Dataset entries
= = = =
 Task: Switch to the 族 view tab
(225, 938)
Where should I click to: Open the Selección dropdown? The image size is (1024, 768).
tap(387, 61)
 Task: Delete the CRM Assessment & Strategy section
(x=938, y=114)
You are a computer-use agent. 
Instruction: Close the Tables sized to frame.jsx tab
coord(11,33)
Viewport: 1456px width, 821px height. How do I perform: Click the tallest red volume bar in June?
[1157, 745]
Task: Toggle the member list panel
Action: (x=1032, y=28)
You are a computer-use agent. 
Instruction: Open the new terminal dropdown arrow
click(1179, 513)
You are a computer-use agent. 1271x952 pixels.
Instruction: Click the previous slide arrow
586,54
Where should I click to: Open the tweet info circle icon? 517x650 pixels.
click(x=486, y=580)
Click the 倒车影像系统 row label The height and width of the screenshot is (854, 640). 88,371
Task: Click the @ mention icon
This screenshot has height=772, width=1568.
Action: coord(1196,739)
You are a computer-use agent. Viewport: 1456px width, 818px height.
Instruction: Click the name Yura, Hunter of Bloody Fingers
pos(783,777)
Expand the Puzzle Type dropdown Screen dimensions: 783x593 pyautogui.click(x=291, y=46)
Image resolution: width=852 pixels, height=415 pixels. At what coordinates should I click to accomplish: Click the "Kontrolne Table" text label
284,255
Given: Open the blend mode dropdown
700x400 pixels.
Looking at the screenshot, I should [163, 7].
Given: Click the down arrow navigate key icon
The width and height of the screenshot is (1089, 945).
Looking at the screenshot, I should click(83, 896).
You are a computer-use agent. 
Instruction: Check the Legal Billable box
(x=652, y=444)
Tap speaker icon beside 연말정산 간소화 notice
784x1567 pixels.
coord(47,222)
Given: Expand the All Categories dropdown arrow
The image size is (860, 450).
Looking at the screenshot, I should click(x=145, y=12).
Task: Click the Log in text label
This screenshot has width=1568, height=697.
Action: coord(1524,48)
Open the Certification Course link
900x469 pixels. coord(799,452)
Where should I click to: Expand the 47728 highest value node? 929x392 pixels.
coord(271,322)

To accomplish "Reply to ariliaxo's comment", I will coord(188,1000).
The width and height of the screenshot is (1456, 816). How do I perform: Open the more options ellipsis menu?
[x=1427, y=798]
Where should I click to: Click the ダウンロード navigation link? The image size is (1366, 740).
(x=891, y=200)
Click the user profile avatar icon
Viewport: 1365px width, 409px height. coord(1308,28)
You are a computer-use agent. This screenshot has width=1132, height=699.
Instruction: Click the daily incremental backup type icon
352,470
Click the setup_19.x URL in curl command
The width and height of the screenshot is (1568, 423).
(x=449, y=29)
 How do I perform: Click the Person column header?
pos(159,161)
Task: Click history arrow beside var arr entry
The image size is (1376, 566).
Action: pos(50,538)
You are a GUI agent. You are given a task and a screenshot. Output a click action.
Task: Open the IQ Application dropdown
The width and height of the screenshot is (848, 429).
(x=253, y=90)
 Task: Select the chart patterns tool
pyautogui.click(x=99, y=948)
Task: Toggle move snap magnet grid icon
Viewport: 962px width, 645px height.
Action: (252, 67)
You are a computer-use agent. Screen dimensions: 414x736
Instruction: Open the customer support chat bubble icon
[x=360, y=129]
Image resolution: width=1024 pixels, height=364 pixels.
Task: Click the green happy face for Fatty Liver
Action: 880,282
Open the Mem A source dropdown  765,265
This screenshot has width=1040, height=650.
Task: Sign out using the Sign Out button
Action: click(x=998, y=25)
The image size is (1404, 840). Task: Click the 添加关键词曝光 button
= = = =
The answer is the line with "Open the Mem" plus every line after it, printed exactly as they appear above.

Open the Mem A source dropdown  765,265
This screenshot has width=1040, height=650.
Task: Sign out using the Sign Out button
Action: click(x=998, y=25)
The image size is (1404, 840). Task: Click the 添加关键词曝光 button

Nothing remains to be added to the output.